An artist’s illustration of the devices levitating (Image source: the researchers)

A team of Harvard-led researchers has successfully levitated a tiny device using only light, a breakthrough in photophoretic flight that could enable swarms of low-power sensors for exploration of the upper atmosphere.

A team of researchers — led by Harvard physicist Ben C. Schafer — has developed and tested a tiny solar-powered flying device that levitates. The new development was published on August 13 in the journal Nature. It could offer a means of exploring a largely unexplored layer of the Earth’s atmosphere.

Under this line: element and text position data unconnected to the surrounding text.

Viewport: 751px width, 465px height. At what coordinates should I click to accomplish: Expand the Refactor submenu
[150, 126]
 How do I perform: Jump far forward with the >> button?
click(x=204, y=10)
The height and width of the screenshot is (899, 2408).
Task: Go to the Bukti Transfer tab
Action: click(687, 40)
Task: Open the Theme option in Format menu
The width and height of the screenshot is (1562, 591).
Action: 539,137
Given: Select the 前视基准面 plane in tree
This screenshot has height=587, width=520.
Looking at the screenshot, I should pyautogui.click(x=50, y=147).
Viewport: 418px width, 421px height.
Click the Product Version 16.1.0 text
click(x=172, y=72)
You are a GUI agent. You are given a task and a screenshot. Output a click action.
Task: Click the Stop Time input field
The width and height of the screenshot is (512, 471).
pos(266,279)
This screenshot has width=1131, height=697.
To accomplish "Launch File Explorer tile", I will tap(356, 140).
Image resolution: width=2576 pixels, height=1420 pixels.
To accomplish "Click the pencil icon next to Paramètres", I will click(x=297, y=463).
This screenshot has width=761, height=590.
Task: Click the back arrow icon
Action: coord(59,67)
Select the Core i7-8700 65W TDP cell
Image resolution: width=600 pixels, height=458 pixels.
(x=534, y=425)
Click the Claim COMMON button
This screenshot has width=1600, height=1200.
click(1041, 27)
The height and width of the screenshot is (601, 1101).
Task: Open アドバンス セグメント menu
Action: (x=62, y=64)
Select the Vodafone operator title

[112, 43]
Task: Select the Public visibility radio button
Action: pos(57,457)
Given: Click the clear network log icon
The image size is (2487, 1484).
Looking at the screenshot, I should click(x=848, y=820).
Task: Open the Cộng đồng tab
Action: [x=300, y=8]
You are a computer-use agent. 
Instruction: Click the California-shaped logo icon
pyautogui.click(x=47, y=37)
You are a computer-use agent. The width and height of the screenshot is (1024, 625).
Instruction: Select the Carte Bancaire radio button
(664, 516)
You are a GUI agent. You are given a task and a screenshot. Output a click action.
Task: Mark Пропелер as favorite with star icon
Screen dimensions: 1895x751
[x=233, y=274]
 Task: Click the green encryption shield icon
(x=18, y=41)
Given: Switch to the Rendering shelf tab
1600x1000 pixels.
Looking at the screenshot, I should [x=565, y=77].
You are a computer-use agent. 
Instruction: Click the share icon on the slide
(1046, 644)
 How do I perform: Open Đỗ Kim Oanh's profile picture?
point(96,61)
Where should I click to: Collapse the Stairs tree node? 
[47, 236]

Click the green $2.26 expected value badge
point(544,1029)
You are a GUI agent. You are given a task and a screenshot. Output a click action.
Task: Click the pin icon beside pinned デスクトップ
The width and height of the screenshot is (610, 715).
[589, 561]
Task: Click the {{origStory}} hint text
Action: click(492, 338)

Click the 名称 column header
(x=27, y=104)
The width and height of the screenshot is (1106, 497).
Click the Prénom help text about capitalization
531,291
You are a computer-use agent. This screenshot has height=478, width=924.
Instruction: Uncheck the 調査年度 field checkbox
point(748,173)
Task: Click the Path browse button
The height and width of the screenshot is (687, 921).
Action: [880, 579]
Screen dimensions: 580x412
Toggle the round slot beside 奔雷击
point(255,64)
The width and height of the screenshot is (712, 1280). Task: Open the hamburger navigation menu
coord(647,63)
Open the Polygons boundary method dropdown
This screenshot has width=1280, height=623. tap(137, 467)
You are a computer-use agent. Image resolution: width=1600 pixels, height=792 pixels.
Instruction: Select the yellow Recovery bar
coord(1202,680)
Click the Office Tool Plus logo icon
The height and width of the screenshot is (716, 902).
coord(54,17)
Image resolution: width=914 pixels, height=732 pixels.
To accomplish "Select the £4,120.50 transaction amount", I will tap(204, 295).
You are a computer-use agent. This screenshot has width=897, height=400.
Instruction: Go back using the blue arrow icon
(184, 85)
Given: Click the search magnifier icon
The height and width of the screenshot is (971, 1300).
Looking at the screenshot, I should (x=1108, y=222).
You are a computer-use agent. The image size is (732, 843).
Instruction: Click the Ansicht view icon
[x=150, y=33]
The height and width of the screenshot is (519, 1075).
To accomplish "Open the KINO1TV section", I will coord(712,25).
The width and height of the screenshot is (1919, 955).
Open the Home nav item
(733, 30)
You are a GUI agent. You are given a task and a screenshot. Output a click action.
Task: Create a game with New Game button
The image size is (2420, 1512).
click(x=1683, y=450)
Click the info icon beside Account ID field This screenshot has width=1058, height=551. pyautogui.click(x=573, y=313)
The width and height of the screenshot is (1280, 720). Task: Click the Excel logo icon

The device is designed to operate in the mesosphere — a region between 50 and 85 kilometers high, dubbed the ‘ignorosphere’, because it is too high for aircraft and balloons, but too low for satellites, hence largely unexplored. The device leverages photophoretics, as the propulsion is provided by light.

The device consists of two layers of asymmetrically perforated wafers, in the thin air of the mesosphere, sunlight passes through the top layer and heats the bottom layer. Gas molecules that strike this surface bounce off with extra momentum, creating an upward force that causes the device to levitate.

In a proof-of-concept test, the team successfully levitated a 1-centimeter-wide structure in a low-pressure chamber using light at about 55% the intensity of actual sunlight, demonstrating the design’s efficiency.

The team has also designed a saucer 6 centimeters in diameter, predicted to fly at an altitude of 75 kilometers while carrying a 10-milligram payload — enough for a small sensor or communication package. This capability could be used for high-altitude climate sensing and for the atmospheric exploration of a planet like Mars.